▶ **Activity**
Print the records below exactly, leaving out nothing.

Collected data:
━━━━━━━━━━

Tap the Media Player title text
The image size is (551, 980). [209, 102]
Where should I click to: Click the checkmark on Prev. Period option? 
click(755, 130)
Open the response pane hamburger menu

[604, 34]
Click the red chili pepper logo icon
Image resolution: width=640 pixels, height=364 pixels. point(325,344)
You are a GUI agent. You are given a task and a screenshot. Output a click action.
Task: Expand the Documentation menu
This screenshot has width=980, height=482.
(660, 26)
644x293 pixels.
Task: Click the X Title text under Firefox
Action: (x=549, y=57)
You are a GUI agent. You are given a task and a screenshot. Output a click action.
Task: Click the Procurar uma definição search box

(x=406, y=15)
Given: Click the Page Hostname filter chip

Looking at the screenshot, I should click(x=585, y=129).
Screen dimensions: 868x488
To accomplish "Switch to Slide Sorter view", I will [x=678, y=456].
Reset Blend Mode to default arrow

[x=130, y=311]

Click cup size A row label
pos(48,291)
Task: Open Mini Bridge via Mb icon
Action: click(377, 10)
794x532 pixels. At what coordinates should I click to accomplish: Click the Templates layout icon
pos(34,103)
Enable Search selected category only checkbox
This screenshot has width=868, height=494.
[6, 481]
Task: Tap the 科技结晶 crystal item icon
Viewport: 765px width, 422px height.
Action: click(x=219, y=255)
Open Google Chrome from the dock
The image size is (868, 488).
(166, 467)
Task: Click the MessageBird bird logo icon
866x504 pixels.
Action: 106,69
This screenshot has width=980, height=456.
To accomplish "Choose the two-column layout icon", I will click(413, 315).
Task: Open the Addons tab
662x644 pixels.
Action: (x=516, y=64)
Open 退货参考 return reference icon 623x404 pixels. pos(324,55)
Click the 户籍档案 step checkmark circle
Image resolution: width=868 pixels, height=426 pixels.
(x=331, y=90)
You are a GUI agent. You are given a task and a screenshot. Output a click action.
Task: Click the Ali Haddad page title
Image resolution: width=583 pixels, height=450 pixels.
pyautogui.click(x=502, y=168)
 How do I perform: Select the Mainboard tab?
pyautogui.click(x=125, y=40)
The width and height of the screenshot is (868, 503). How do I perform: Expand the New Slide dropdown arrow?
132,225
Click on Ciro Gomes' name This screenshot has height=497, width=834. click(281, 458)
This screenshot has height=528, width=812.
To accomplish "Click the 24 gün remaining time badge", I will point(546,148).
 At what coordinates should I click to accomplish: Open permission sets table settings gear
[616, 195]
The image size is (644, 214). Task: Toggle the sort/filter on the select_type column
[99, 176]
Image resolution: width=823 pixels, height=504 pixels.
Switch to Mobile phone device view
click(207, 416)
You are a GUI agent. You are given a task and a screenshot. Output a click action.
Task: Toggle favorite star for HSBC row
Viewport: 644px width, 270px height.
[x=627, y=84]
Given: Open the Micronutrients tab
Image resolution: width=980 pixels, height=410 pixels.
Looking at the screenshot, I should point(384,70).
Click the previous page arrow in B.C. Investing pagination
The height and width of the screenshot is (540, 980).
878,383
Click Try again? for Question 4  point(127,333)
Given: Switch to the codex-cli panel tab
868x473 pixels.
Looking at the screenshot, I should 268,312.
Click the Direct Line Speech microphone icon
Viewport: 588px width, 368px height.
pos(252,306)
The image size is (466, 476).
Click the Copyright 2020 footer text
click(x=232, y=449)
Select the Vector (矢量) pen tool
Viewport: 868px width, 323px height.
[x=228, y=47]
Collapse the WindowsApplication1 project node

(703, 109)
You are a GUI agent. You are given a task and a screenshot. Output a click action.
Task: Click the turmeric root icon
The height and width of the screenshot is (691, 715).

━━━━━━━━━━

▶ **Solution to this exercise**
Tap the Media Player title text
The image size is (551, 980). [209, 102]
Where should I click to: Click the checkmark on Prev. Period option? 
click(755, 130)
Open the response pane hamburger menu

[604, 34]
Click the red chili pepper logo icon
Image resolution: width=640 pixels, height=364 pixels. point(325,344)
You are a GUI agent. You are given a task and a screenshot. Output a click action.
Task: Expand the Documentation menu
This screenshot has width=980, height=482.
(660, 26)
644x293 pixels.
Task: Click the X Title text under Firefox
Action: (x=549, y=57)
You are a GUI agent. You are given a task and a screenshot. Output a click action.
Task: Click the Procurar uma definição search box

(x=406, y=15)
Given: Click the Page Hostname filter chip

Looking at the screenshot, I should click(x=585, y=129).
Screen dimensions: 868x488
To accomplish "Switch to Slide Sorter view", I will [x=678, y=456].
Reset Blend Mode to default arrow

[x=130, y=311]

Click cup size A row label
pos(48,291)
Task: Open Mini Bridge via Mb icon
Action: click(377, 10)
794x532 pixels. At what coordinates should I click to accomplish: Click the Templates layout icon
pos(34,103)
Enable Search selected category only checkbox
This screenshot has width=868, height=494.
[6, 481]
Task: Tap the 科技结晶 crystal item icon
Viewport: 765px width, 422px height.
Action: click(x=219, y=255)
Open Google Chrome from the dock
The image size is (868, 488).
(166, 467)
Task: Click the MessageBird bird logo icon
866x504 pixels.
Action: 106,69
This screenshot has width=980, height=456.
To accomplish "Choose the two-column layout icon", I will click(413, 315).
Task: Open the Addons tab
662x644 pixels.
Action: (x=516, y=64)
Open 退货参考 return reference icon 623x404 pixels. pos(324,55)
Click the 户籍档案 step checkmark circle
Image resolution: width=868 pixels, height=426 pixels.
(x=331, y=90)
You are a GUI agent. You are given a task and a screenshot. Output a click action.
Task: Click the Ali Haddad page title
Image resolution: width=583 pixels, height=450 pixels.
pyautogui.click(x=502, y=168)
 How do I perform: Select the Mainboard tab?
pyautogui.click(x=125, y=40)
The width and height of the screenshot is (868, 503). How do I perform: Expand the New Slide dropdown arrow?
132,225
Click on Ciro Gomes' name This screenshot has height=497, width=834. click(281, 458)
This screenshot has height=528, width=812.
To accomplish "Click the 24 gün remaining time badge", I will point(546,148).
 At what coordinates should I click to accomplish: Open permission sets table settings gear
[616, 195]
The image size is (644, 214). Task: Toggle the sort/filter on the select_type column
[99, 176]
Image resolution: width=823 pixels, height=504 pixels.
Switch to Mobile phone device view
click(207, 416)
You are a GUI agent. You are given a task and a screenshot. Output a click action.
Task: Toggle favorite star for HSBC row
Viewport: 644px width, 270px height.
[x=627, y=84]
Given: Open the Micronutrients tab
Image resolution: width=980 pixels, height=410 pixels.
Looking at the screenshot, I should point(384,70).
Click the previous page arrow in B.C. Investing pagination
The height and width of the screenshot is (540, 980).
878,383
Click Try again? for Question 4  point(127,333)
Given: Switch to the codex-cli panel tab
868x473 pixels.
Looking at the screenshot, I should 268,312.
Click the Direct Line Speech microphone icon
Viewport: 588px width, 368px height.
pos(252,306)
The image size is (466, 476).
Click the Copyright 2020 footer text
click(x=232, y=449)
Select the Vector (矢量) pen tool
Viewport: 868px width, 323px height.
[x=228, y=47]
Collapse the WindowsApplication1 project node

(703, 109)
You are a GUI agent. You are given a task and a screenshot. Output a click action.
Task: Click the turmeric root icon
The height and width of the screenshot is (691, 715).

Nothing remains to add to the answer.